- STATED PROBLEM: In the forum thread, what does AnnaT's last post report about Sasha?

Located in Old Coulsdon, Surrey

Furry Friends 
[email protected]. 
0751 568 4921 
Furry Friends Animal Rescue


----------



## moggie14 (Sep 11, 2013)

Oh Sasha is beautiful :001_wub:
Her face is very Tonk like, a bit pointy with those lovely big ears! 
If I lived nearer I'd be tempted, however I'm sure she will be snapped up


----------



## AnnaT (Oct 13, 2009)

Looking for a home!


----------



## AnnaT (Oct 13, 2009)

This beautiful girl is still waiting for a home


----------



## moggie14 (Sep 11, 2013)

Oh no, I keep coming back to look at her beautiful face :001_wub:
Perhaps another to recommend to Simons cats


----------



## AnnaT (Oct 13, 2009)

"All I want for Christmas is a home"


----------



## LadyJ89 (Dec 27, 2014)

Is she still available?


----------



## Psygon (Apr 24, 2013)

Sasha is gorgeous - hope she finds a home soon


----------



## AnnaT (Oct 13, 2009)

Sasha is now in a new home


----------



## Charity (Apr 17, 2013)

That's great news, she's beautiful. Be happy Sasha.


----------



## Soozi (Jun 28, 2013)

She is so beautiful! I am so pleased she has gone to a loving home! Well done!X


----------

- RECORDS PROVIDED:
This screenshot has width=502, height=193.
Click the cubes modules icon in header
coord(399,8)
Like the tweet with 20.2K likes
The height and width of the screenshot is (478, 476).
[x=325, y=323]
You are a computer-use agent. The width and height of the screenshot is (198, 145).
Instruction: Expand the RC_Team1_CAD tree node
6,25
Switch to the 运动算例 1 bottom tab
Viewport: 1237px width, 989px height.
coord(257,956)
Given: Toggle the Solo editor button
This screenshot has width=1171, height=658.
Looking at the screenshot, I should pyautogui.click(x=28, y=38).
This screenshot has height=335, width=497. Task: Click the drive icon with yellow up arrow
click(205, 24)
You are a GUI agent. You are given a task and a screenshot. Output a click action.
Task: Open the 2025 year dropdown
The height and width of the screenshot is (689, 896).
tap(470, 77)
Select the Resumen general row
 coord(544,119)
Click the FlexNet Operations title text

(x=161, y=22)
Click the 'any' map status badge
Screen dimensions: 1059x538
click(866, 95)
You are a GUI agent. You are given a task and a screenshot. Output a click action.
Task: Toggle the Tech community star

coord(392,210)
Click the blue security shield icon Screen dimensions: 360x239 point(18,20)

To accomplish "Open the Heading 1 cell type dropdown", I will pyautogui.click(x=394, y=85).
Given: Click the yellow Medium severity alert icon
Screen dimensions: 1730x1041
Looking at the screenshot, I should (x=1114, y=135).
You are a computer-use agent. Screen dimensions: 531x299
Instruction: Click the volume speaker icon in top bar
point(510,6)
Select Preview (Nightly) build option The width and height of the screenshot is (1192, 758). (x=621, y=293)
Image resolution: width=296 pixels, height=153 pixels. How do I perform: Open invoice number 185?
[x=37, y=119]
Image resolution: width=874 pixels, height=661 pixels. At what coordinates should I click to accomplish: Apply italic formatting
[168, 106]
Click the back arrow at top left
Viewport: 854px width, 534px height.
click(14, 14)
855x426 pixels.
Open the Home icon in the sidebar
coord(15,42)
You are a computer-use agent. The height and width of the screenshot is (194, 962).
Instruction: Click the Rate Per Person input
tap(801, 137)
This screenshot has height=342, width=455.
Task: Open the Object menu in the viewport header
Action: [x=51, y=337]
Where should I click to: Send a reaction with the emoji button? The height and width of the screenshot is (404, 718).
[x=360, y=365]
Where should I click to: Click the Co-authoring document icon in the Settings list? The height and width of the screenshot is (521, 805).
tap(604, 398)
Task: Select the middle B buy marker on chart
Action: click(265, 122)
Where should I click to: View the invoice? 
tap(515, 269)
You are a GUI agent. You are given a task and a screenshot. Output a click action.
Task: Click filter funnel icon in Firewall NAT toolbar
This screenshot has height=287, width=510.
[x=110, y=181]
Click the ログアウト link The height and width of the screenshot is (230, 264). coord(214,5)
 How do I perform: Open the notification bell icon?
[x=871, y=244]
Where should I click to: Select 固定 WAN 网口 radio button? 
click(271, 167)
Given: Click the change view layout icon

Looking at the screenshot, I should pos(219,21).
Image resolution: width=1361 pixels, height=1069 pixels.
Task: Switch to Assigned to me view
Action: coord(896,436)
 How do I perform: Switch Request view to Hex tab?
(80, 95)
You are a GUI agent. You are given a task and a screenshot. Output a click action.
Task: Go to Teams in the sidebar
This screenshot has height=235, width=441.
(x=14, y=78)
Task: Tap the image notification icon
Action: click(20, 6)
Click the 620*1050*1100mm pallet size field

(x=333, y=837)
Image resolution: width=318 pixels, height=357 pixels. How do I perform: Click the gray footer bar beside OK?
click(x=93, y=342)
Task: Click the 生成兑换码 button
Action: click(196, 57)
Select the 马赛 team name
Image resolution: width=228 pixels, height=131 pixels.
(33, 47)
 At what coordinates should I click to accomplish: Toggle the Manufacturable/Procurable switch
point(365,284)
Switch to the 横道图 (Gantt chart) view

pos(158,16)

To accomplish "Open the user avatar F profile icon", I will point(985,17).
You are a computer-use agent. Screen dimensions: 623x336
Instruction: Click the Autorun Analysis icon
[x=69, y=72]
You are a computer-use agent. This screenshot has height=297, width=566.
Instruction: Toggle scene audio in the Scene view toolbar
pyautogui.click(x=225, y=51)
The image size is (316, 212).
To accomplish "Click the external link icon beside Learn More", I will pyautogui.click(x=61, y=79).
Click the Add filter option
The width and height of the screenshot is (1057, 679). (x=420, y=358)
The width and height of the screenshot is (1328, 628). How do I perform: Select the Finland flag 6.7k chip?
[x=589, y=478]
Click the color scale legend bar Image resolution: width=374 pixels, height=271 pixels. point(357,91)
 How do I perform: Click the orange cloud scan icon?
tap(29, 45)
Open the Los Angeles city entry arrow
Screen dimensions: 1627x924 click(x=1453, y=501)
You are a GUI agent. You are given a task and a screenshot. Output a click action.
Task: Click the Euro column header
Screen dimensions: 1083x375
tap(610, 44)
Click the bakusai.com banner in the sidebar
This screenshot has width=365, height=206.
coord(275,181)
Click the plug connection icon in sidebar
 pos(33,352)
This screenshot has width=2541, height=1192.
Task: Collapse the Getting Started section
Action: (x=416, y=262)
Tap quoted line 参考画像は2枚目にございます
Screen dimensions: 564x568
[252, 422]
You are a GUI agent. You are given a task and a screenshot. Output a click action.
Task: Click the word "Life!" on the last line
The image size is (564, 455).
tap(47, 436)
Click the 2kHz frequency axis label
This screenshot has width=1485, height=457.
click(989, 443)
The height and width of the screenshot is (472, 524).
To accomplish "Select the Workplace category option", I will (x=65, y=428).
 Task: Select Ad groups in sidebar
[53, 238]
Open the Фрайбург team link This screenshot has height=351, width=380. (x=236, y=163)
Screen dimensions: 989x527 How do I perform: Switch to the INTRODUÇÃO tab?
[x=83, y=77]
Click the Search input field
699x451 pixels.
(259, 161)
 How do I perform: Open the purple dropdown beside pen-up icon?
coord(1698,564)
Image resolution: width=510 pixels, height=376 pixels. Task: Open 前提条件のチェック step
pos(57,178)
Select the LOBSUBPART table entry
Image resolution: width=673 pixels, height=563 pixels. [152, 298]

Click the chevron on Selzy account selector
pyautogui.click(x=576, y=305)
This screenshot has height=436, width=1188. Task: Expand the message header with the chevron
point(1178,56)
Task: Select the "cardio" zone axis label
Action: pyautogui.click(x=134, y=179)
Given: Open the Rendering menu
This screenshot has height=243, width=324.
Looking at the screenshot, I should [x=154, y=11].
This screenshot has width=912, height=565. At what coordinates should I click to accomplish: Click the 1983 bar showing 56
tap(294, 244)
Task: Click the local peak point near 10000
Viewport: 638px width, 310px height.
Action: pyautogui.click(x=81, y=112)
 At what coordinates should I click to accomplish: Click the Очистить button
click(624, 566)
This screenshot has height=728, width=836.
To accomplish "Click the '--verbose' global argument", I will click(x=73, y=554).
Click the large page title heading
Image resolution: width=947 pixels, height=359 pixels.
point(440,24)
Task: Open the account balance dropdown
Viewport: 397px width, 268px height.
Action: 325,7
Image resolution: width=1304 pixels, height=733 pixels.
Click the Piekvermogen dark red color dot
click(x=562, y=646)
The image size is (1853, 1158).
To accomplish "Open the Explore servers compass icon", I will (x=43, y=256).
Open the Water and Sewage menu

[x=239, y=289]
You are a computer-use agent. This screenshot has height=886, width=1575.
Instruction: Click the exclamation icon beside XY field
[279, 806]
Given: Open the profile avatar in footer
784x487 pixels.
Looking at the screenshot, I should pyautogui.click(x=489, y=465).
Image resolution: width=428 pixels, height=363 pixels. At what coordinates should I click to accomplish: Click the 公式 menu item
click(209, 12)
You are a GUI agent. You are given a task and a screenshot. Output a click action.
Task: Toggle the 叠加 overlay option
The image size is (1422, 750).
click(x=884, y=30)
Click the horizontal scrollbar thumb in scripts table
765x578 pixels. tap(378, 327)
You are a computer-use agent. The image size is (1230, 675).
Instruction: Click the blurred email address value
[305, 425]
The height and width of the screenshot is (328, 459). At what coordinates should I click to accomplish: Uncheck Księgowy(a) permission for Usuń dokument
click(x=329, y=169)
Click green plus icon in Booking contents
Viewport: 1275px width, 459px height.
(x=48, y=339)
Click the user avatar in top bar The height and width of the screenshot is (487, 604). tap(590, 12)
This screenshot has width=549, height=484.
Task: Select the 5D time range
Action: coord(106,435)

- WRITTEN SOLUTION: Sasha is now in a new home.